* [Document segment]:
*** Begin section ***

When the Mini-mental Status Examination (MMSE) is administered, the patient scores in the impaired range (2 to 3 points below the population norms), particularly in remembering remote events as well as those that occurred within the past few days.

Concentration and Attention

The patient demonstrates obvious concentration, attention, and construction difficulties as he cannot work out simple tasks (e.g., spelling the word “New York” backward) despite his average level of education.

Executive Functions

Intellectual Functioning

The patient demonstrates deficits in the fund of knowledge (he cannot name five U.S. presidents, from present moving backward) and vocabulary; however, he is fairly intelligent judging by his counterarguments on the possibility that he has a mental condition.

Abstract Thinking

The patient’s level of abstraction is somewhat concrete as he can recognize that apples and oranges are fruits and that trees and animals represent nature.

Working Memory and Recall

The patient’s working memory is poor judging by the fact that he no longer lives a productive life and feels comfortable when scavenging on the streets. The patient’s recall can also be categorized as poor as he cannot vividly remember events that occurred some weeks ago.

Activation, Arousal, and Effort

There is an observed lack of activation of cues, implying that the patient is suffering from an inherent disturbance of attention and therefore cannot make reasonable decisions. The patient demonstrates an elevated behavioral disposition and readiness to respond to environmental stimuli (arousal) judging by the way he attacks the examiner (Mr. Lopez) with speed. Lastly, it is evident that the patient is suffering from cognitive fatigue and therefore cannot engage in activities that require sustained attentional effort.


The patient is not able to control aggressive impulses and homicidal ideation judging by the way he savagely attacks Mr. Lopez. From these aggressive impulses, it can be concluded that the patient has lost the capacity to control his emotions.

*** End section ***

* [Given information]:
*** Begin section ***

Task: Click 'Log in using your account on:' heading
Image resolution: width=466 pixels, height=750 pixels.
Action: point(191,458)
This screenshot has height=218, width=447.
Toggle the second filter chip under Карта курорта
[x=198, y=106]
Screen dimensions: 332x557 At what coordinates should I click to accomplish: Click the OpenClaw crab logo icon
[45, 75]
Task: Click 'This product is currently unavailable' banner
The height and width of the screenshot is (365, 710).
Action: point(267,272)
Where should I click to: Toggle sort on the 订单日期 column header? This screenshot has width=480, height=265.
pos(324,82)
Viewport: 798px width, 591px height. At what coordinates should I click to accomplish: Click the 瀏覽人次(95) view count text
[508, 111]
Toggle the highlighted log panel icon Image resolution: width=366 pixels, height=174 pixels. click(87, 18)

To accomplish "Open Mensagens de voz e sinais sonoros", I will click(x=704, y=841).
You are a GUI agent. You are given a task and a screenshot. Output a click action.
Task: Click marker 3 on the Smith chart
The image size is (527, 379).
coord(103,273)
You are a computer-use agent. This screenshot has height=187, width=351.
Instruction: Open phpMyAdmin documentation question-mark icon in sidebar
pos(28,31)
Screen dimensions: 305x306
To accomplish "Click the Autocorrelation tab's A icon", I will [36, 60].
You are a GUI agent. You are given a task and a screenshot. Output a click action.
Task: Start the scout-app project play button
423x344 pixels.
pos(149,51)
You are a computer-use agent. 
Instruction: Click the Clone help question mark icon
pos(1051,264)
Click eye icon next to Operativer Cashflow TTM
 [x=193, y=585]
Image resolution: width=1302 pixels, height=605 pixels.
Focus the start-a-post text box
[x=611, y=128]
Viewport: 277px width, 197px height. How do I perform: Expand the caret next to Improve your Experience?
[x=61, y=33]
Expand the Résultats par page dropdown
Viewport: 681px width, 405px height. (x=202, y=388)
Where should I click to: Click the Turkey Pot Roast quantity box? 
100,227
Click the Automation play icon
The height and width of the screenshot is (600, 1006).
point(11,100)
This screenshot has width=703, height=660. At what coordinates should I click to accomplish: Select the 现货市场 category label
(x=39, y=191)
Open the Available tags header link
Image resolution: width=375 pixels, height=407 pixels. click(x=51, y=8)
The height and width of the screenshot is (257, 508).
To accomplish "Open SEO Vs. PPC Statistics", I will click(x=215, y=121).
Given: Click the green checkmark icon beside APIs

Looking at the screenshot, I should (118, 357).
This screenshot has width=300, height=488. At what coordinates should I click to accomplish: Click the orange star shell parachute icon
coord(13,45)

*** End section ***

* [Your tasks]:
• a. List every section heading in the patient assessment.
• b. Reproduce the part of the patient assessment starting with "Executive Functions" and going on through "some weeks ago.".

* [Exercise answers]:
• a.
Concentration and Attention
Executive Functions
Intellectual Functioning
Abstract Thinking
Working Memory and Recall
Activation, Arousal, and Effort

• b.
Executive Functions

Intellectual Functioning

The patient demonstrates deficits in the fund of knowledge (he cannot name five U.S. presidents, from present moving backward) and vocabulary; however, he is fairly intelligent judging by his counterarguments on the possibility that he has a mental condition.

Abstract Thinking

The patient’s level of abstraction is somewhat concrete as he can recognize that apples and oranges are fruits and that trees and animals represent nature.

Working Memory and Recall

The patient’s working memory is poor judging by the fact that he no longer lives a productive life and feels comfortable when scavenging on the streets. The patient’s recall can also be categorized as poor as he cannot vividly remember events that occurred some weeks ago.